思い切り遠くにいく時間はない。だけれど、このまま同じところにとどまっているのは何だか居心地が悪く。
「だからどうしてもちょこっとだけ羽を伸ばしたくて、韓国に遊びに行かせてもらおうかなと思って」
そう切り出したことへの、彼がくれたアンサーがそれだった。
今まで、30カ国近く訪れたにもかかわらず、韓国に足を踏み入れたことは一度もなかった。
「少し羽を伸ばすなら、それこそ国内の温泉にでも行ってきたらいいのに」
ごもっともだなあ、とも思いつつも笑ってごまかし、頑固な私は直感で選んだ、韓国の「松亭」という場所へ足を運ぶことに決めた。
下調べもせず名前でなんとなく選んだものだから、最寄りの都市釜山(ぷさん)に到着したのち「ここからローカルのバスで2時間ほどかかるよ」と言われたときには、心底驚いた。
バスからは、時間が経つごとに観光客らしき人々がどんどんと消えていき、最後は数人の韓国人と、わたしたちだけになった。
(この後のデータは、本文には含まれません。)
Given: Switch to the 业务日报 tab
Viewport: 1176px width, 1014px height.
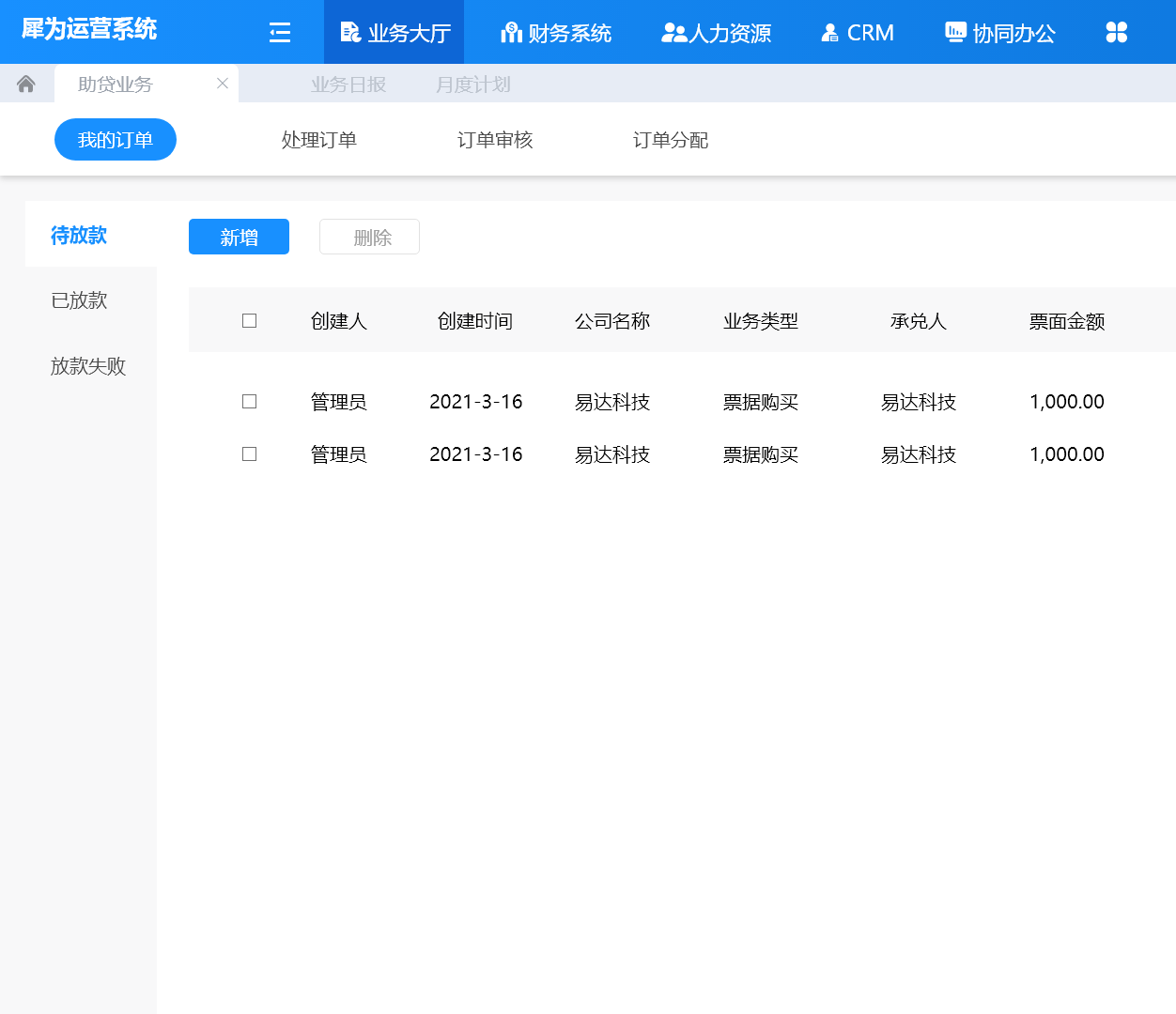Looking at the screenshot, I should (348, 84).
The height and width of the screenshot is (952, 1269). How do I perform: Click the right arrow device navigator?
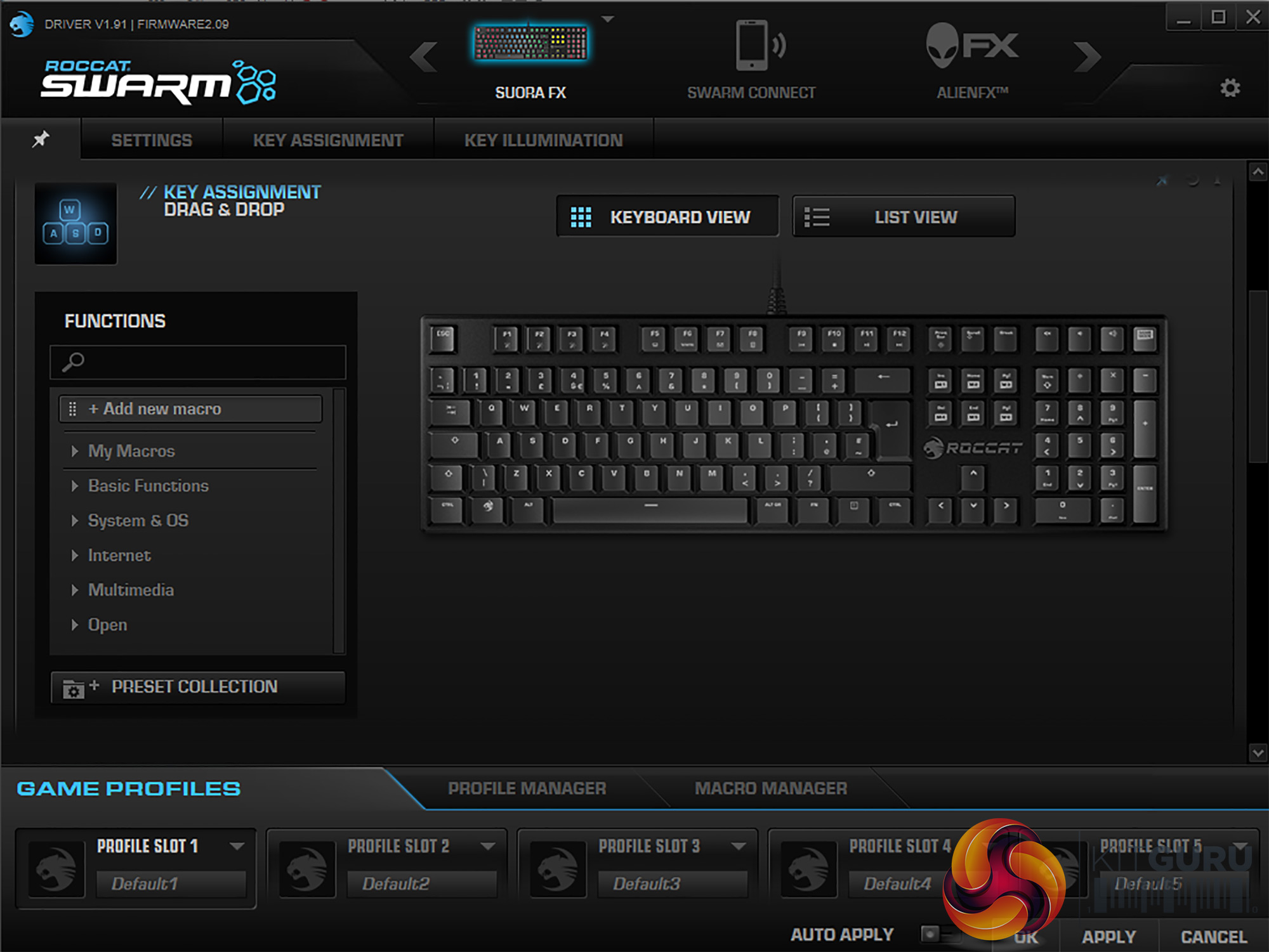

たどり着いた松亭は、静かな海辺の町で。思ったよりも都会だなあと思いつつも、ここはまだ松亭ではなく、わたしの滞在先はさらにここからタクシーで山を越えた場所にあるという。流れてきたタクシーを捕まえ乗り込み「○○まで行きたいです」と英語で伝えると、タクシーの運転手が首をかしげる。英語が話せるか、と尋ねるとまた困ったように首を横にかしげる。
びゅんびゅんと車が進むたび、少しずつ賑やかだった街の看板が消えていく。気づけばあたりに観光客の気配はなく、ポツリポツリと、韓国語で書かれた看板があるだけだった。
この場所はどうやら韓国人たちのプチバカンスとして使われていること。
英語は通じないこと。
もちろん日本語も通じないこと。
外国人観光客は滅多にこないこと。
3日ほど滞在すると、どうやらここは自分が思っているよりも、きちんと”異国”であることに気づく。
ちいさなカフェが3軒、行きつけの韓国料理屋が1軒できた頃には、すっかりこの場所を好きになっていた。
全部で5日ほどの滞在を、ほぼ徒歩10分圏内でコンパクトに過ごした。
透き通る海を見て、カフェで本を読み、少し仕事をして。お昼寝をして、夕焼けを見て、ごはんを食べる。
そんな、日常と旅の真ん中のような生活が、日本でそわそわし続けていた私の心をやっと落ち着かせてくれた。
近くて遠い異国を覗きたくなったなら。ふらり、韓国の松亭を訪れてみるのも良いかもしれない。